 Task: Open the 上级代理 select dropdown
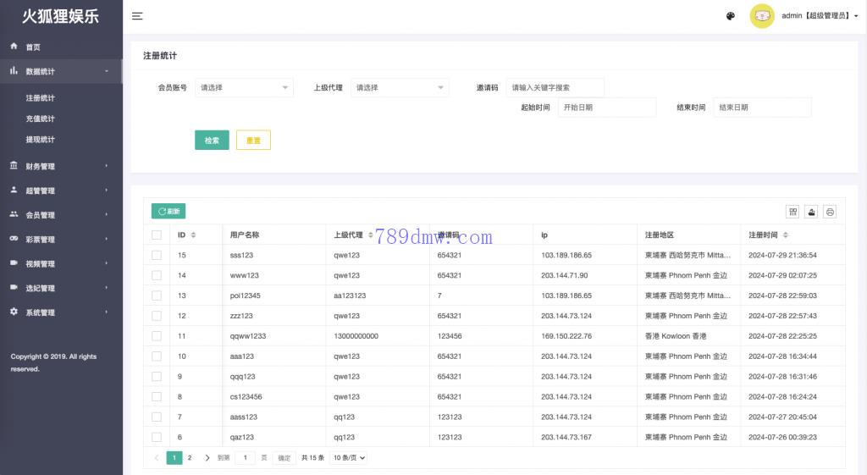click(x=400, y=87)
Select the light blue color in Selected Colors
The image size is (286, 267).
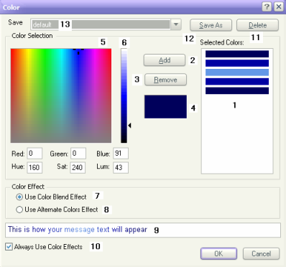[x=237, y=72]
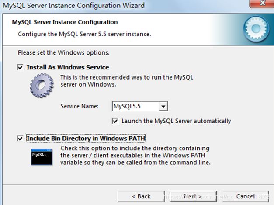Click the Please set the Windows options text

(x=63, y=53)
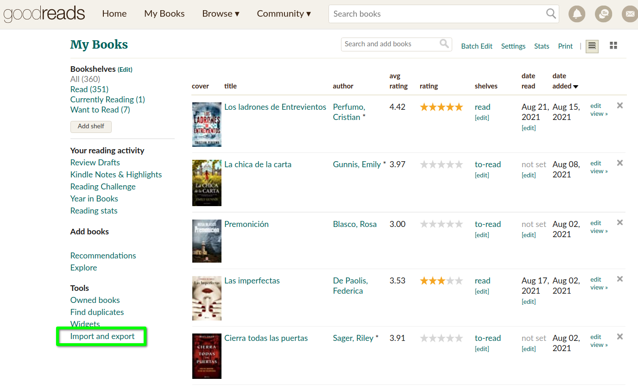This screenshot has width=638, height=390.
Task: Open the Import and export link
Action: 102,336
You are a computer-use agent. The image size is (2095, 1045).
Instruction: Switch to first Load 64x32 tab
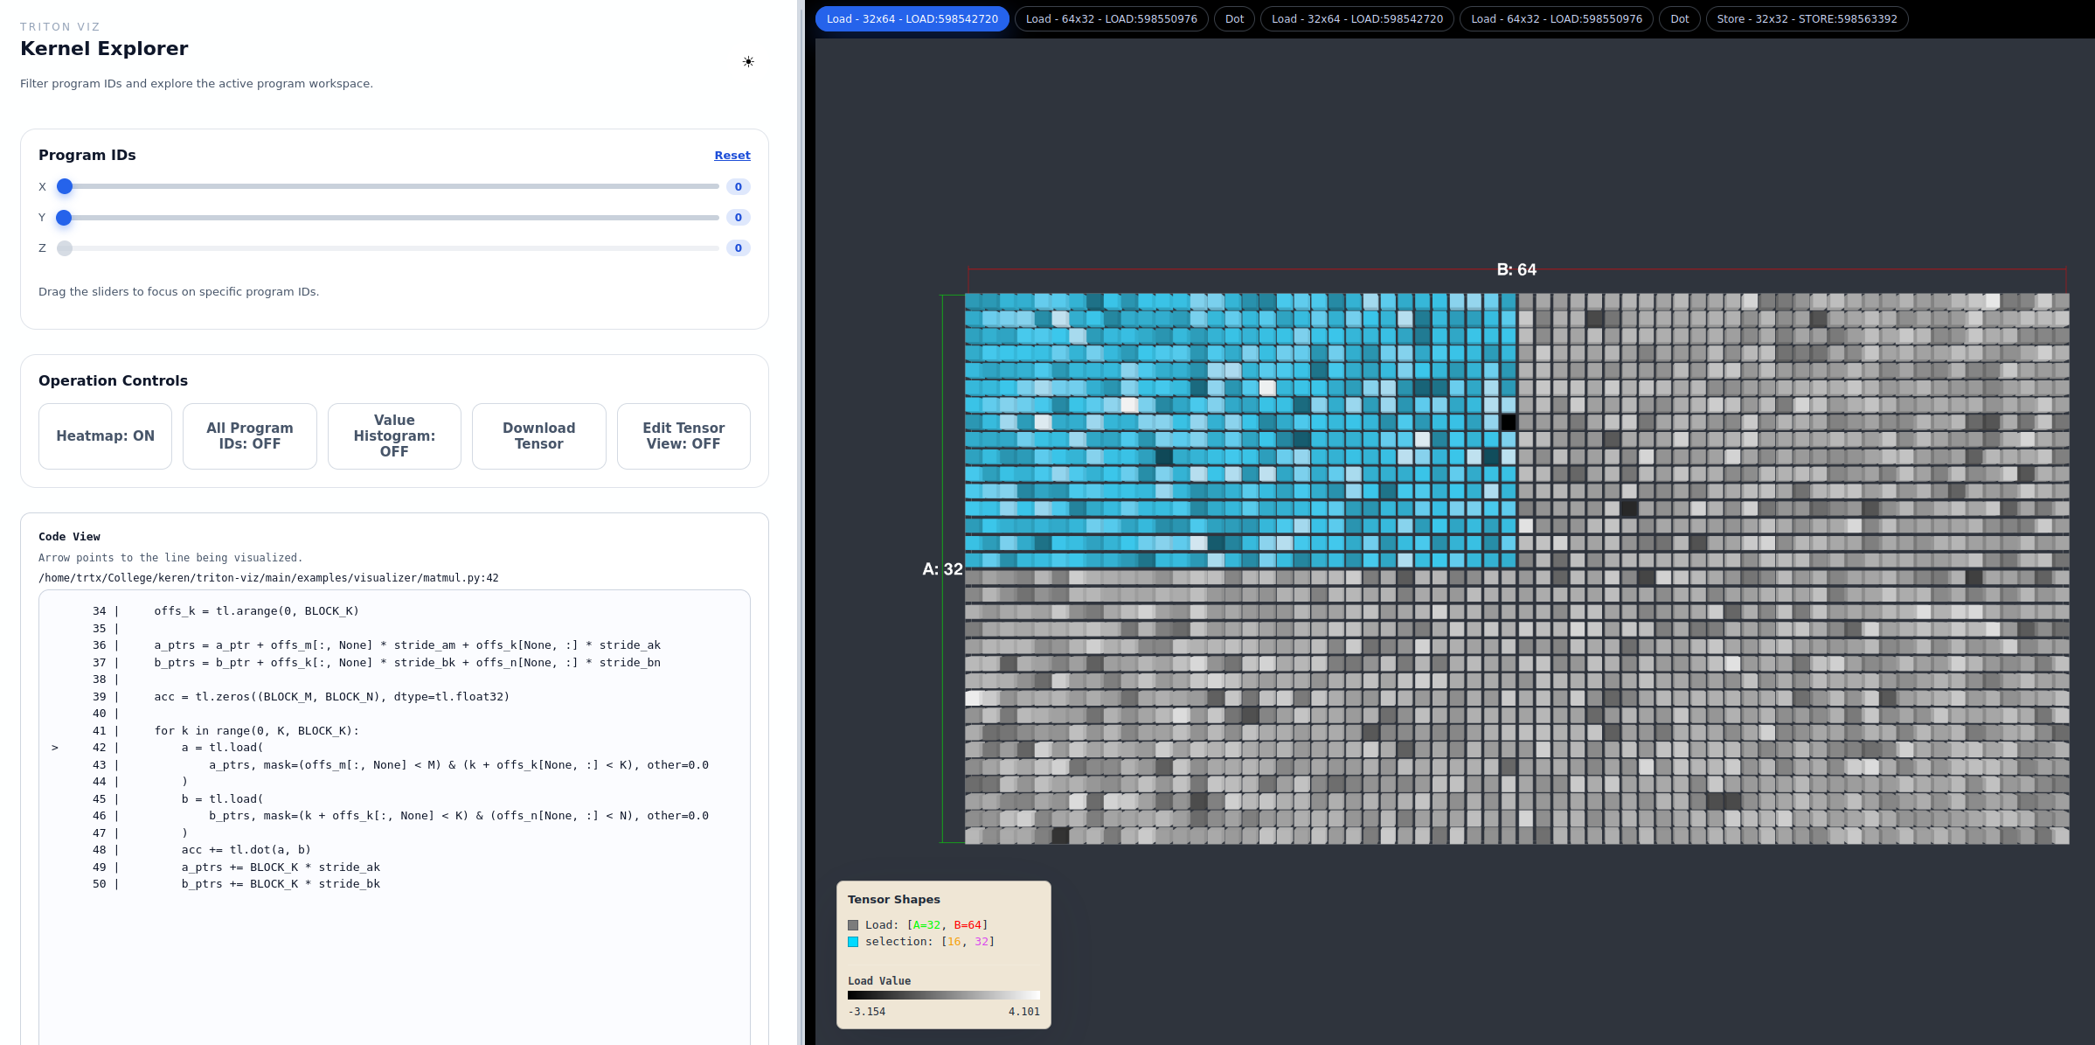1111,19
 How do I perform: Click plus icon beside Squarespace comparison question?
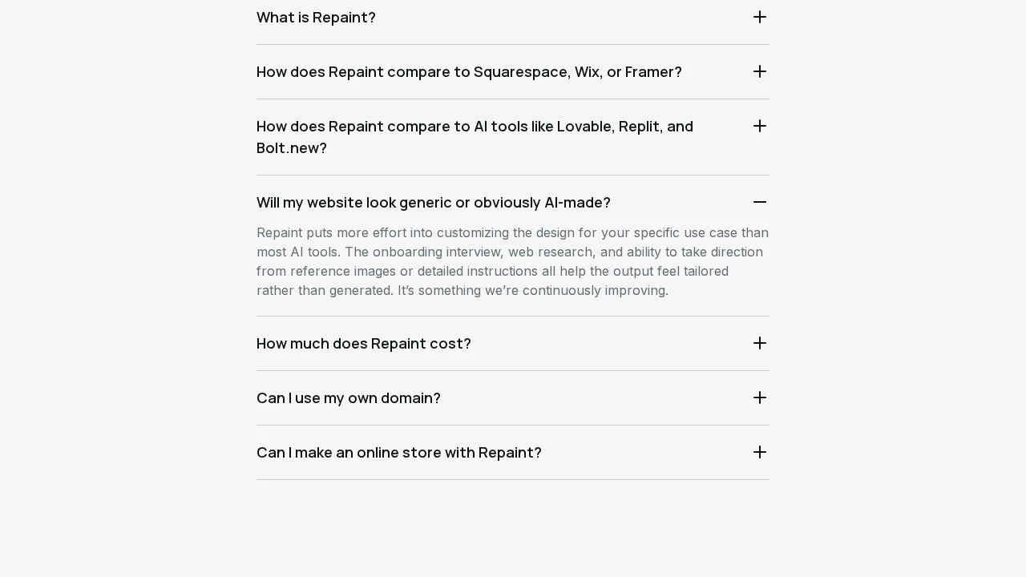[760, 72]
---
#### [Written problem]
Could you rewrite all of the rows above with "light blue" replaced by "pale blue" and everything else unchanged, leaving the pictures out?

#### [Written answer]
 Task: Open the 上级代理 select dropdown
click(x=400, y=87)
Select the pale blue color in Selected Colors
The image size is (286, 267).
[x=237, y=72]
Click the Please set the Windows options text

(x=63, y=53)
This screenshot has width=638, height=390.
Task: Open the Import and export link
Action: 102,336
You are a computer-use agent. The image size is (2095, 1045).
Instruction: Switch to first Load 64x32 tab
1111,19
 How do I perform: Click plus icon beside Squarespace comparison question?
[760, 72]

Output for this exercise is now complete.